**What you need to do:**
Below are some records. Print exactly the lines between the one holding "MoYou London (49, 1915)" and the one holding "管理ページ (260, 916)", inclusive, and nothing else.

--------------------------------------------------

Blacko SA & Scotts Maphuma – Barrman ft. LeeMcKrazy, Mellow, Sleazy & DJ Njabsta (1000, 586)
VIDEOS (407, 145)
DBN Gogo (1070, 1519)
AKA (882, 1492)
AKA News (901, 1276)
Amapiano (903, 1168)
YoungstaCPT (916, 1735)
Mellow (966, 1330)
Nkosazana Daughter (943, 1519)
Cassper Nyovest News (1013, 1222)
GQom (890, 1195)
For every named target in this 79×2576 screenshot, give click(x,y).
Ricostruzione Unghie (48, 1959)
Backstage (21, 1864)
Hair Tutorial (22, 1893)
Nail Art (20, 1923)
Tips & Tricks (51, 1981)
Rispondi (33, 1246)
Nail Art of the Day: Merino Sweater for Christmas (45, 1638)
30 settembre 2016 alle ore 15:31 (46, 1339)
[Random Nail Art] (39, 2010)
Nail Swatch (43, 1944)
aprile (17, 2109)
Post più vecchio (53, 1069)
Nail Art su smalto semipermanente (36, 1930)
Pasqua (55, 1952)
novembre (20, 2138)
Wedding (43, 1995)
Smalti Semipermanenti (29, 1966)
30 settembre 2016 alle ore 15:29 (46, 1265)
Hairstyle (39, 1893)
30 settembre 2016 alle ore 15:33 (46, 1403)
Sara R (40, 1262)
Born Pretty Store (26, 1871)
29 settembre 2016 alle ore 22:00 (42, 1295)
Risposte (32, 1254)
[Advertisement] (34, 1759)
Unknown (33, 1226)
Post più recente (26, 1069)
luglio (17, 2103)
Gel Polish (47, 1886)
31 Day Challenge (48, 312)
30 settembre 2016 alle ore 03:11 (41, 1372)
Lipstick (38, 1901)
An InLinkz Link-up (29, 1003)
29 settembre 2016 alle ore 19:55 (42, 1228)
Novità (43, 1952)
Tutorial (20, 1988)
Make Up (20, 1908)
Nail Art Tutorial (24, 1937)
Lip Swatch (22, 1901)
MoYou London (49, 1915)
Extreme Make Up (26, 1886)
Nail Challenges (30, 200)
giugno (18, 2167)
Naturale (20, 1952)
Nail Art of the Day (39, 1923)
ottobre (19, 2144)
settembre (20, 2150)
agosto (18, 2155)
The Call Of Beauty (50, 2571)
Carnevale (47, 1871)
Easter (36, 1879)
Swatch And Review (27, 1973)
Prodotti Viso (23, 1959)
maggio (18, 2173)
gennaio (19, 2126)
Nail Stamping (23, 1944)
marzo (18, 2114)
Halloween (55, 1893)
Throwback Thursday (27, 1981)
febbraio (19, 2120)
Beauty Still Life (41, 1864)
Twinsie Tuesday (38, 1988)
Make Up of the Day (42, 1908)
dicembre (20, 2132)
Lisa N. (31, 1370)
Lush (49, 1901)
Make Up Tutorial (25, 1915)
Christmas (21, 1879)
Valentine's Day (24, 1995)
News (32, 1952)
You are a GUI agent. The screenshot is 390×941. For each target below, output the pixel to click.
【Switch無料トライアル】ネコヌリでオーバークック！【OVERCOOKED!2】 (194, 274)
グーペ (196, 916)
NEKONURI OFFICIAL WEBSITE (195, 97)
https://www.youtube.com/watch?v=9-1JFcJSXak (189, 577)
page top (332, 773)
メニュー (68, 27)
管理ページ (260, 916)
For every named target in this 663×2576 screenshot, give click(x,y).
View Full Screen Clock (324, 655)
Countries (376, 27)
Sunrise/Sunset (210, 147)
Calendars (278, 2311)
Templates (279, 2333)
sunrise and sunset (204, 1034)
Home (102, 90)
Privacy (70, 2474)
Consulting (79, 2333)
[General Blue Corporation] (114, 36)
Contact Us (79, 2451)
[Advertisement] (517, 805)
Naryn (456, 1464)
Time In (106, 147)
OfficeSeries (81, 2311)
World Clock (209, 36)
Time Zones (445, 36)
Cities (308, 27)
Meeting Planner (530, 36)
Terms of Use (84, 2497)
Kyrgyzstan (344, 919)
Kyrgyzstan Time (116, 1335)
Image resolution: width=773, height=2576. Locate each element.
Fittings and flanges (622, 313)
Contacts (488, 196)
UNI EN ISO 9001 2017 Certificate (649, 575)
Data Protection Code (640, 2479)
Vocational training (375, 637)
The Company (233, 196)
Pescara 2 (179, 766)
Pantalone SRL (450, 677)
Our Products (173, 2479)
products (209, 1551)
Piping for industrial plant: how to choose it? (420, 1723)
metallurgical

--------------------------------------------------

**Response to the exercise:**
MoYou London (49, 1915)
Extreme Make Up (26, 1886)
Nail Challenges (30, 200)
giugno (18, 2167)
Naturale (20, 1952)
Nail Art of the Day (39, 1923)
ottobre (19, 2144)
settembre (20, 2150)
agosto (18, 2155)
The Call Of Beauty (50, 2571)
Carnevale (47, 1871)
Easter (36, 1879)
Swatch And Review (27, 1973)
Prodotti Viso (23, 1959)
maggio (18, 2173)
gennaio (19, 2126)
Nail Stamping (23, 1944)
marzo (18, 2114)
Halloween (55, 1893)
Throwback Thursday (27, 1981)
febbraio (19, 2120)
Beauty Still Life (41, 1864)
Twinsie Tuesday (38, 1988)
Make Up of the Day (42, 1908)
dicembre (20, 2132)
Lisa N. (31, 1370)
Lush (49, 1901)
Make Up Tutorial (25, 1915)
Christmas (21, 1879)
Valentine's Day (24, 1995)
News (32, 1952)
You are a GUI agent. The screenshot is 390×941. For each target below, output the pixel to click.
【Switch無料トライアル】ネコヌリでオーバークック！【OVERCOOKED!2】 (194, 274)
グーペ (196, 916)
NEKONURI OFFICIAL WEBSITE (195, 97)
https://www.youtube.com/watch?v=9-1JFcJSXak (189, 577)
page top (332, 773)
メニュー (68, 27)
管理ページ (260, 916)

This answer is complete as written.